**Extrait du document**
1.
| Sur Mars d’Arnauld Pontier : Les premiers pas
Découvrir de la vie ici nous rendra-t-il meilleurs ? Ou bien cela nous précipitera-t-il plus vite encore vers notre perte ?
Arnauld Pontier nous fait vivre l’odyssée martienne comme si nous y étions. Nous sommes à bord de la fusée, nous faisons partie de cet équipage et nous partageons le quotidien des gens comme Thomas Pesquet. Je perçois souvent Sur Mars comme de la SF réaliste : d’ici quelques années, les premiers hommes et femmes sur Mars construiront les premières pierres des colonies. A travers le journal de bord d’un astronaute, nous découvrons toutes les étapes de sa mission (de l’atterrissage à la création de serre jusqu’au départ de la planète). En effet, cet astronaute n’est qu’un rouage de cette aventure bien huilée : il prépare le terrain à tous ceux qui viendront après lui. Et on en ressent parfois toute l’amertume de ce rôle ô combien nécessaire !

**Consigne**
Recopiez intégralement, mot pour mot, la critique de Sur Mars reproduite ci-dessus.

**Données recueillies**
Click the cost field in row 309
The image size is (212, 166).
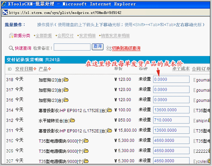[x=171, y=150]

**Réponse**
1.
| Sur Mars d’Arnauld Pontier : Les premiers pas
Découvrir de la vie ici nous rendra-t-il meilleurs ? Ou bien cela nous précipitera-t-il plus vite encore vers notre perte ?
Arnauld Pontier nous fait vivre l’odyssée martienne comme si nous y étions. Nous sommes à bord de la fusée, nous faisons partie de cet équipage et nous partageons le quotidien des gens comme Thomas Pesquet. Je perçois souvent Sur Mars comme de la SF réaliste : d’ici quelques années, les premiers hommes et femmes sur Mars construiront les premières pierres des colonies. A travers le journal de bord d’un astronaute, nous découvrons toutes les étapes de sa mission (de l’atterrissage à la création de serre jusqu’au départ de la planète). En effet, cet astronaute n’est qu’un rouage de cette aventure bien huilée : il prépare le terrain à tous ceux qui viendront après lui. Et on en ressent parfois toute l’amertume de ce rôle ô combien nécessaire !